*GIVEN EXERCISE*. Please output everything from the line that contains "will (x=144, y=206)." down to the line that contains "pos(549,29)", both included, as a Markdown table with the columns Number and Line, leaving out any blank lines.

*DATA EXCERPTS*.
○ ○ ○ ○ ○ ○ ○

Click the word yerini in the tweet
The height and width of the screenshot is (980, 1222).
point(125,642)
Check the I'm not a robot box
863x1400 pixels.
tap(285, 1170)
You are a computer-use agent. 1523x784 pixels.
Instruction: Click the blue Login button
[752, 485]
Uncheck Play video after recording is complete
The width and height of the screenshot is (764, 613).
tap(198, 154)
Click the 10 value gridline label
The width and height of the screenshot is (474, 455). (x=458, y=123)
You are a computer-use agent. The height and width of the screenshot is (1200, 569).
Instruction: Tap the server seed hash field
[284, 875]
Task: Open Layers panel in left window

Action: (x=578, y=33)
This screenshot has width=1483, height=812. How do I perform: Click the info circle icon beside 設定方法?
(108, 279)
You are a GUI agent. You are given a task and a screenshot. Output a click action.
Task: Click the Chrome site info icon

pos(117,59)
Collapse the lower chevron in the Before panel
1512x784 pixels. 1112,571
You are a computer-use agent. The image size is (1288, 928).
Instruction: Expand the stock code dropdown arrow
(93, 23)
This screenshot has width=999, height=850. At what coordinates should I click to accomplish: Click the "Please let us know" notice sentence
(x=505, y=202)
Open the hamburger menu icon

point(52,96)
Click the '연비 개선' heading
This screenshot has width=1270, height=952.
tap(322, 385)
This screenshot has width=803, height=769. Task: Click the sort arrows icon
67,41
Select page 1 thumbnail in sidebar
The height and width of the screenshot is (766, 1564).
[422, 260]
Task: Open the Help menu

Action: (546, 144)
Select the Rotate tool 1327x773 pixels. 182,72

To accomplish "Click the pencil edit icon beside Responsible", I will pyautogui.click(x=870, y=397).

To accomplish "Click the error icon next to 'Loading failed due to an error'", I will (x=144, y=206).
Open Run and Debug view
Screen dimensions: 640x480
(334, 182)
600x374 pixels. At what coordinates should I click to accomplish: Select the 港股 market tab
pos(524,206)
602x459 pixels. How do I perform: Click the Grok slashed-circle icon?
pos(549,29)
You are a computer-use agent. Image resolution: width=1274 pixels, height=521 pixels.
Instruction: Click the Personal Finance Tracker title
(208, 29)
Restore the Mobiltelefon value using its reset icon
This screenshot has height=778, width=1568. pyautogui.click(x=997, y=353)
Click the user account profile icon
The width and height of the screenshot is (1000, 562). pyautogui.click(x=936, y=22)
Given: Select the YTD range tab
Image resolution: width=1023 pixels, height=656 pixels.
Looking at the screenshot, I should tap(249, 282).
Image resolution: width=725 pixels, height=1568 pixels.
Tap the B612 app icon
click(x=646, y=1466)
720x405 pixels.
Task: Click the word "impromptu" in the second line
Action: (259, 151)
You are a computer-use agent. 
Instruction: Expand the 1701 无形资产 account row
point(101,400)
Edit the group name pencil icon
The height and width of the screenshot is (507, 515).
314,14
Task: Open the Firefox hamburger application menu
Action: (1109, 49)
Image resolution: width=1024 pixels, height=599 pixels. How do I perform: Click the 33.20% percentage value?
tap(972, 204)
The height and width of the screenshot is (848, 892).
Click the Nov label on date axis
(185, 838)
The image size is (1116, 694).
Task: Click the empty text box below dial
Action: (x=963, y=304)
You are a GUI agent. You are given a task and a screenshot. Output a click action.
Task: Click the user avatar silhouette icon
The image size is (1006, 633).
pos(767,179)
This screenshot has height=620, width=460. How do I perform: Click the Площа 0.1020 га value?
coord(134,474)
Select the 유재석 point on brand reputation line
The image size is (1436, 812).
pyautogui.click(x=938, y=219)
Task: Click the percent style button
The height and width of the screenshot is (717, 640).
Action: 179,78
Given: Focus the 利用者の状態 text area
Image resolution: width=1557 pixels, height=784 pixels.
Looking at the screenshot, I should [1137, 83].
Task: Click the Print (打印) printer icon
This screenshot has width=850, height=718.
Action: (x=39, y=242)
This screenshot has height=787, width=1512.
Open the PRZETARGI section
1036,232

○ ○ ○ ○ ○ ○ ○

*WRITTEN RESPONSE*.
| Number | Line |
|---|---|
| 1 | To accomplish "Click the error icon next to 'Loading failed due to an error'", I will (x=144, y=206). |
| 2 | Open Run and Debug view |
| 3 | Screen dimensions: 640x480 |
| 4 | (334, 182) |
| 5 | 600x374 pixels. At what coordinates should I click to accomplish: Select the 港股 market tab |
| 6 | pos(524,206) |
| 7 | 602x459 pixels. How do I perform: Click the Grok slashed-circle icon? |
| 8 | pos(549,29) |